Rating: G
Pairing: Fraser/Kowalski
Notes: For the_antichris

Moving Out

by china_shop

"Dad, there's something I have to tell you. Now, I know this isn't the kind of thing we normally talk about—" Fraser pushed past the spare uniform hanging in his closet, and into his father's office. "—but it does affect you and, well, your accommodations here. Ray and I—"

He broke off, positively pole-axed, and surveyed the scene before him.

His father's office was crowded with people, many of them women, all middle-aged or older. A disproportionate number of them wore homespun sweaters, and they were in the act of passing around pamphlets and earnestly discussing the content.

A gray-haired couple glanced up at Fraser and then bestowed matching grins on him with disturbing intensity.

Fraser's father, sitting stoutly on a chair near the closet door with his arms folded and an untouched pamphlet on his knee, looked up grimly and said, "This is all your fault, Benton."

Fraser raised his eyebrows. "My fault?"

Bob Fraser shook his head. "Tiberius got wind of your shenanigans with the Yank, and insisted I host a meeting here. I tried to explain that—"

Fraser frowned. His father already knew about Ray and him? "Meeting?"

The female half of the blatantly eavesdropping gray-haired couple nodded enthusiastically. "Welcome to the Post Mortem chapter of PFLAG," she said. "Parents and Friends of Lesbians and Gays." She gestured toward a rainbow flag that was draped artistically over the RCMP logo. "Never thought you'd see that here, did you?"

"No, ma'am," he said automatically, and he took a step backward, beckoning his father to follow. "All these—" He gestured at the gathering.

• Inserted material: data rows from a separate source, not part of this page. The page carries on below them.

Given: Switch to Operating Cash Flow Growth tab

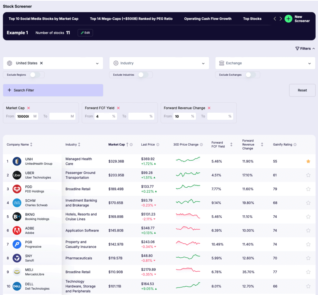Looking at the screenshot, I should click(207, 19).
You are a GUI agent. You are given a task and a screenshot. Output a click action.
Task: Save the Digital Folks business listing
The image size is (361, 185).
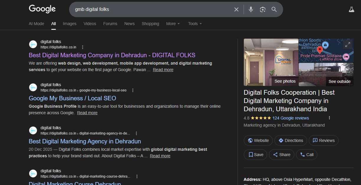256,155
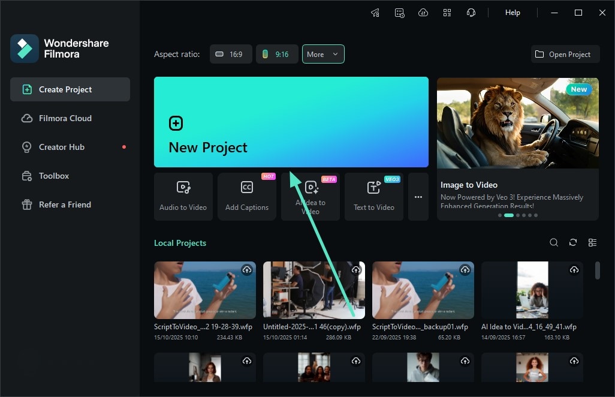Click the cloud download icon in title bar
Viewport: 615px width, 397px height.
click(423, 12)
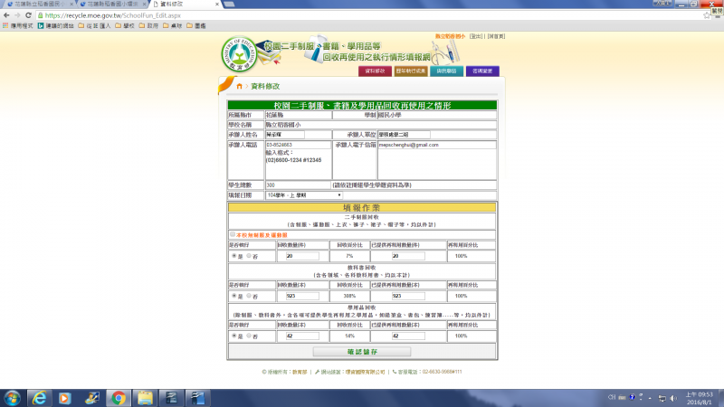Screen dimensions: 724x407
Task: Select 否 for school supplies recycling
Action: pyautogui.click(x=249, y=336)
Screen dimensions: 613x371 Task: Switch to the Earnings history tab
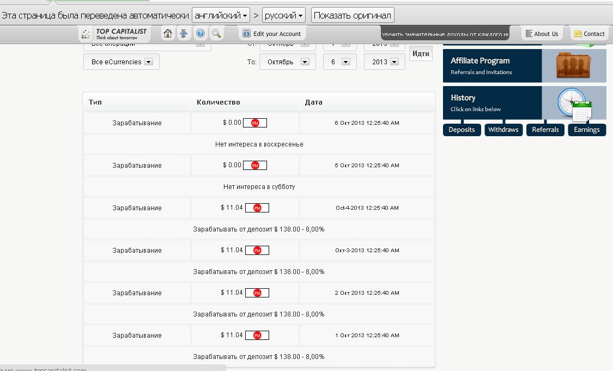tap(586, 130)
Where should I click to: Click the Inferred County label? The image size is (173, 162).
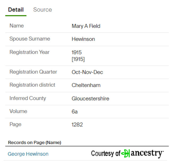point(28,98)
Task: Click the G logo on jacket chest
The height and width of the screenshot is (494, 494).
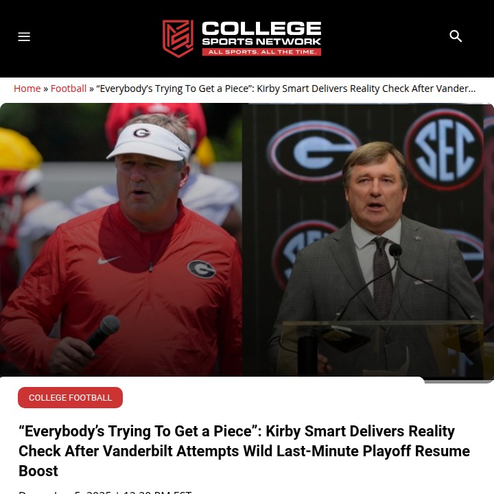Action: coord(201,268)
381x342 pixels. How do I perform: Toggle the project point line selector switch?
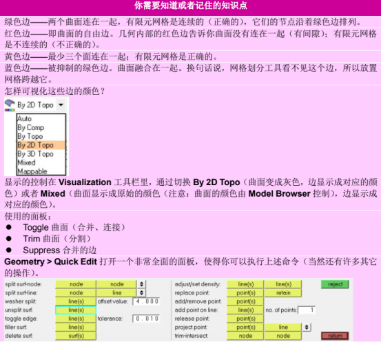307,327
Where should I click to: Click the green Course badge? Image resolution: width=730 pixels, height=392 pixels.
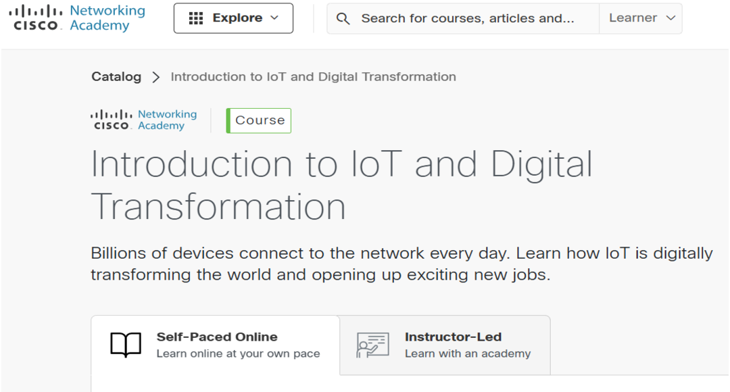[259, 120]
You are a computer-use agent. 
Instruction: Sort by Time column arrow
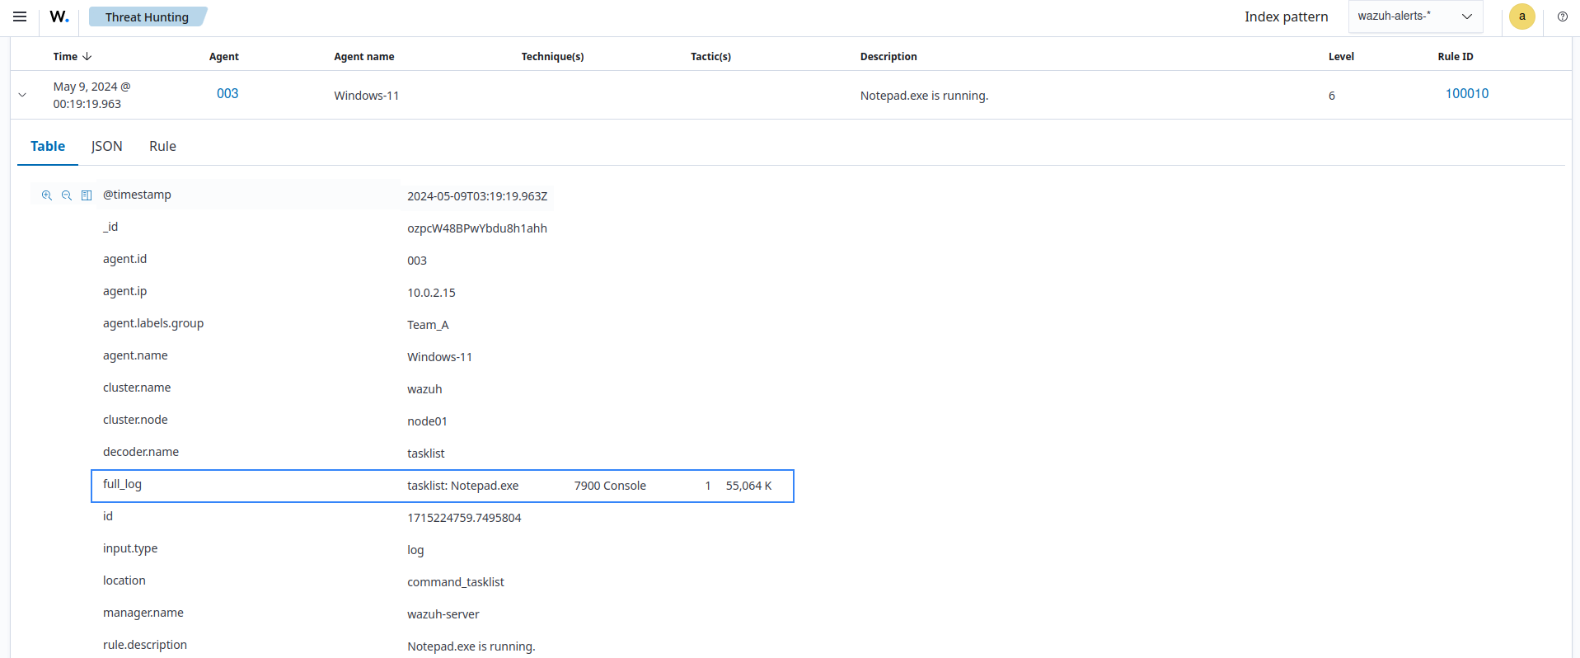pyautogui.click(x=87, y=56)
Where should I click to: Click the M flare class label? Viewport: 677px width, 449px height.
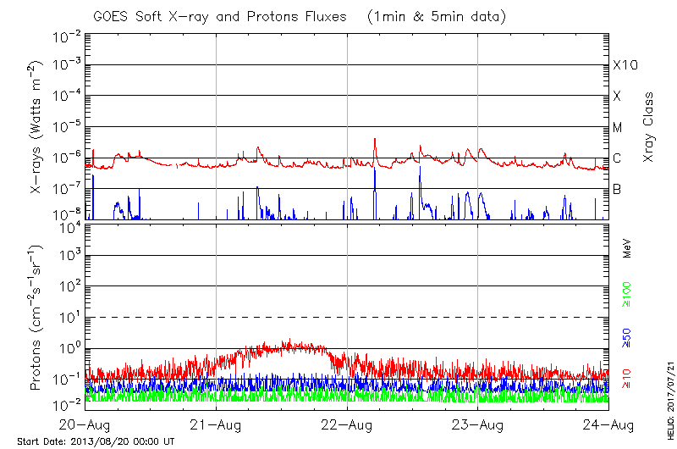pos(618,128)

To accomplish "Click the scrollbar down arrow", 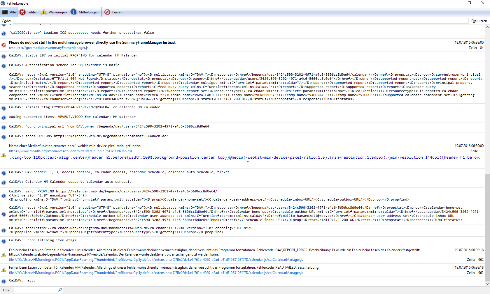I will [x=487, y=284].
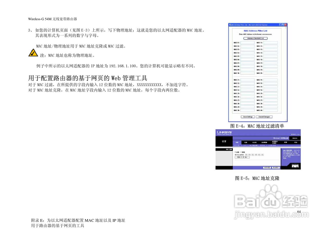The width and height of the screenshot is (329, 233).
Task: Click the Wireless-G 宽带路由器 badge
Action: click(x=281, y=138)
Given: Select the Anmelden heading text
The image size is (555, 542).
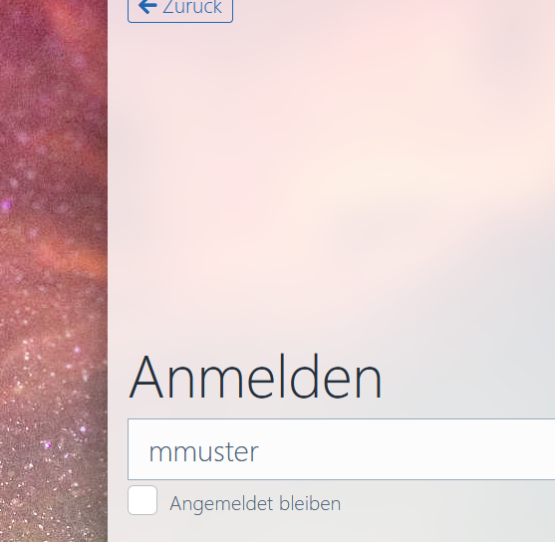Looking at the screenshot, I should tap(255, 378).
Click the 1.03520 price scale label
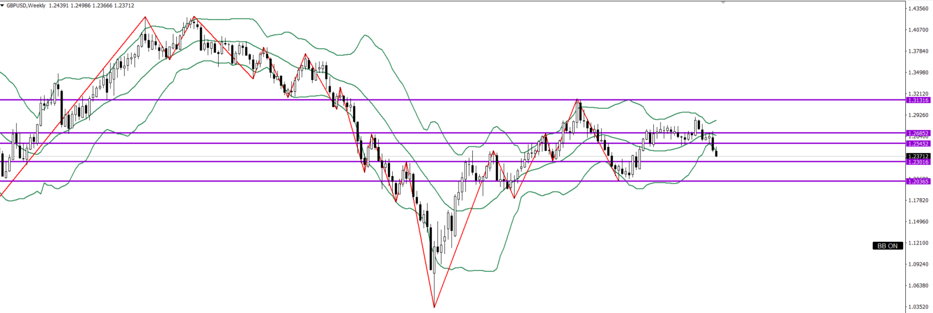The width and height of the screenshot is (933, 313). [x=918, y=307]
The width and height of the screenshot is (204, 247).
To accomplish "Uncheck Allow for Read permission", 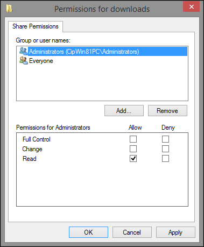I will point(133,159).

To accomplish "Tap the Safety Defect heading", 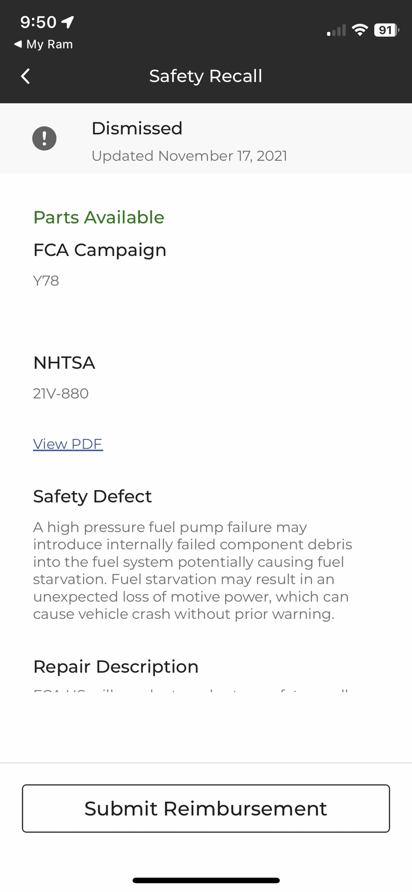I will (93, 496).
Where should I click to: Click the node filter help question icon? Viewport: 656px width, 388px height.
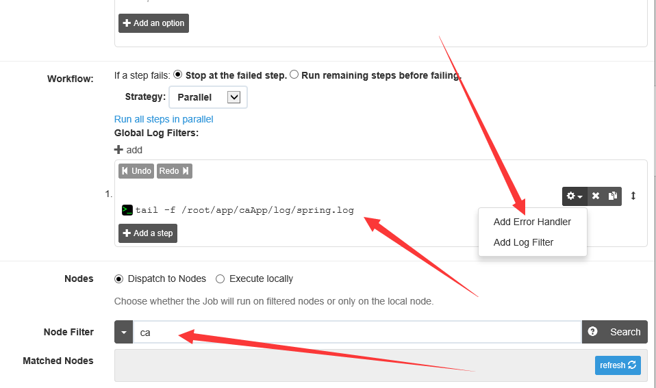593,332
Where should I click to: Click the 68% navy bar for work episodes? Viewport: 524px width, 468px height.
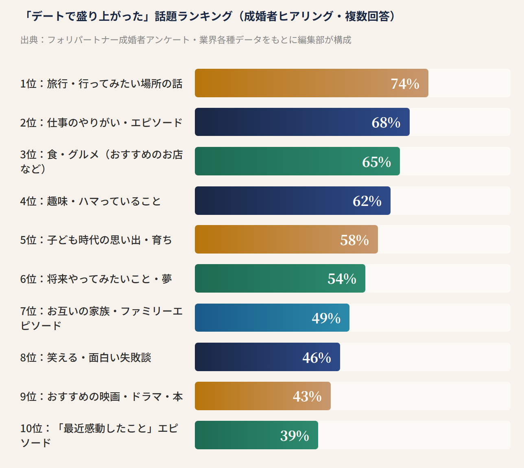tap(302, 122)
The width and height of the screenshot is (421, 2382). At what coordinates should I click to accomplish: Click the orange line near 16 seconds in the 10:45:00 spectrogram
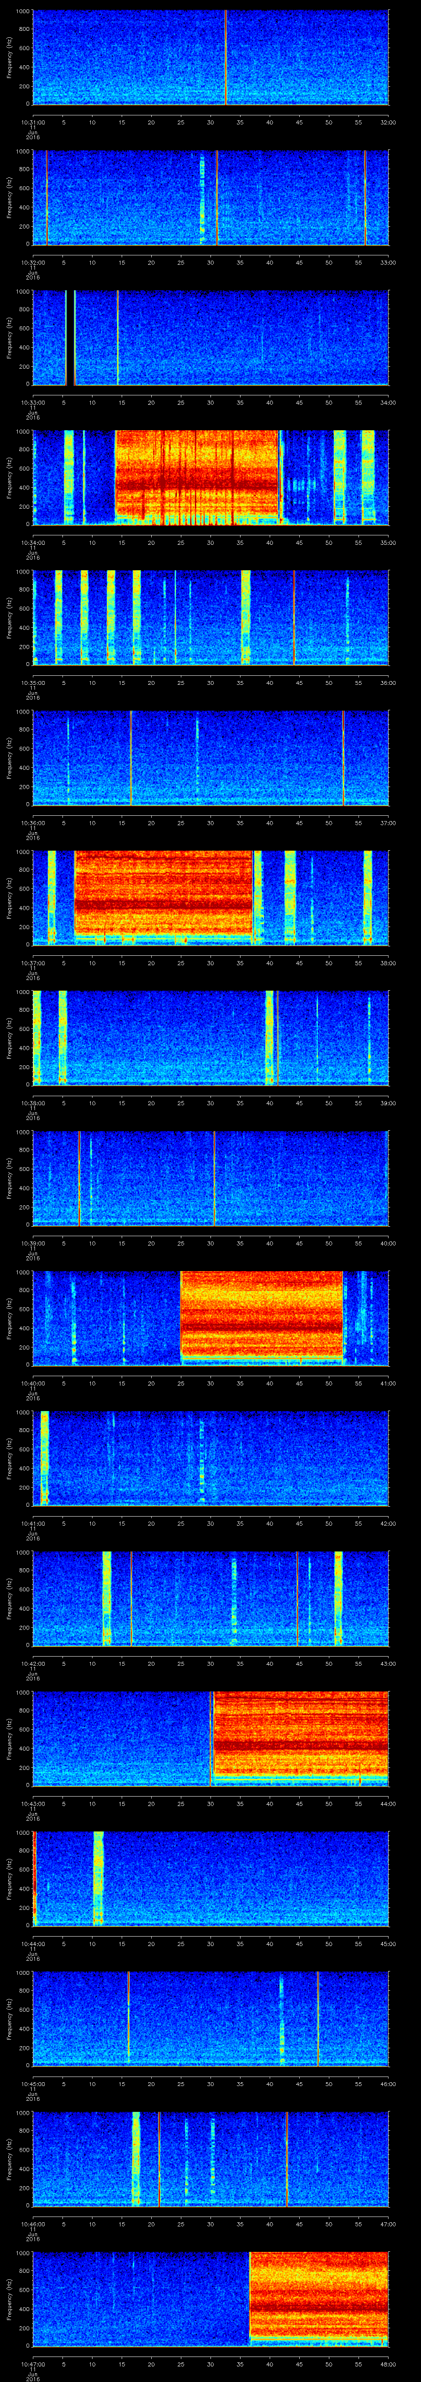(129, 2017)
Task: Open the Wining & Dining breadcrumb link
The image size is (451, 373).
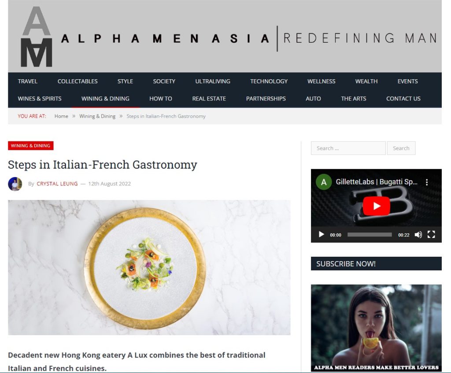Action: (97, 116)
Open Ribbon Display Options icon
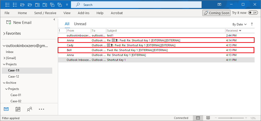This screenshot has width=261, height=121. tap(219, 5)
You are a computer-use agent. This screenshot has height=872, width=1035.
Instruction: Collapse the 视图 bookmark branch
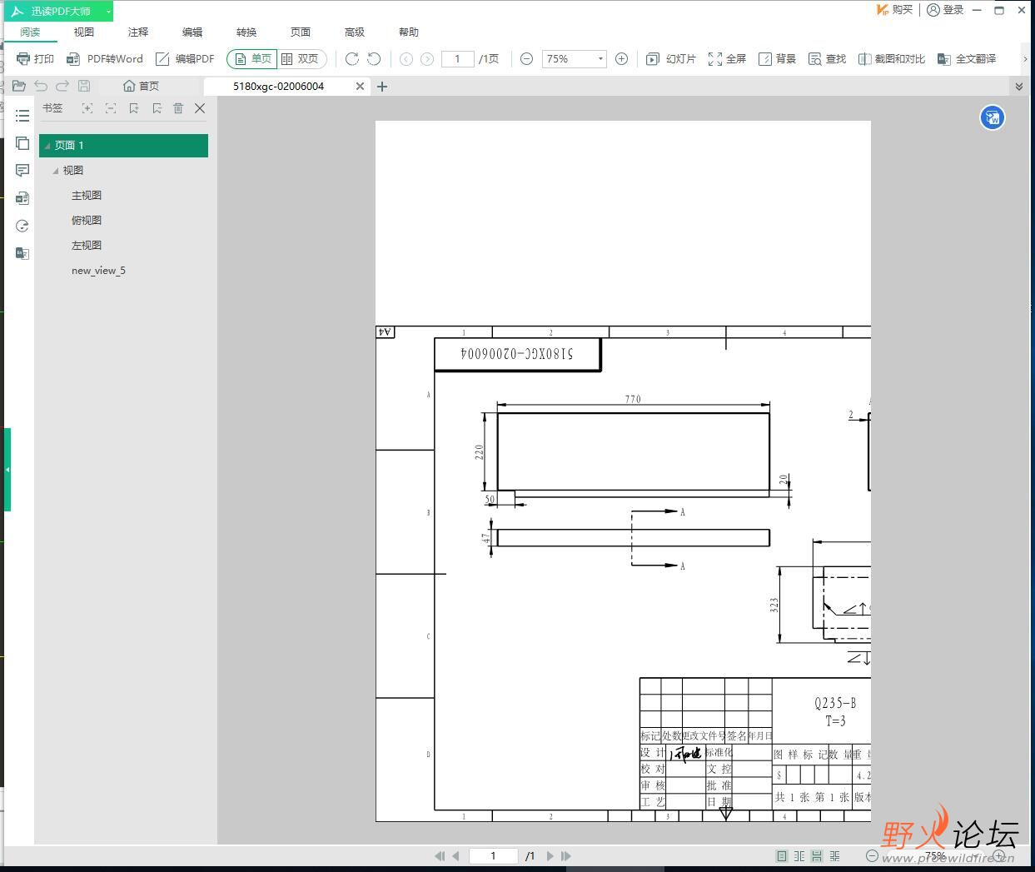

"Deceased," said Bob gloomily, waving the pamphlet at them.

"—people know that I—?" Fraser felt slightly queasy at the thought. It wasn't that they seemed antagonistic or even concerned by the news, but the idea of so many people knowing his intimate business didn't bear contemplating. "That Ray and I—?"

"'Fraid so, son. No rest for the wicked and no privacy for the homosexual, apparently." He pursed his lips, and added, "Can't say I share their interest in whatever it is you two choose to get up to—"

He trailed off, and the two of them cracked their necks in discomfited unison.

"Well, I suppose I—" Fraser cleared his throat and edged toward the door. "—should be getting—"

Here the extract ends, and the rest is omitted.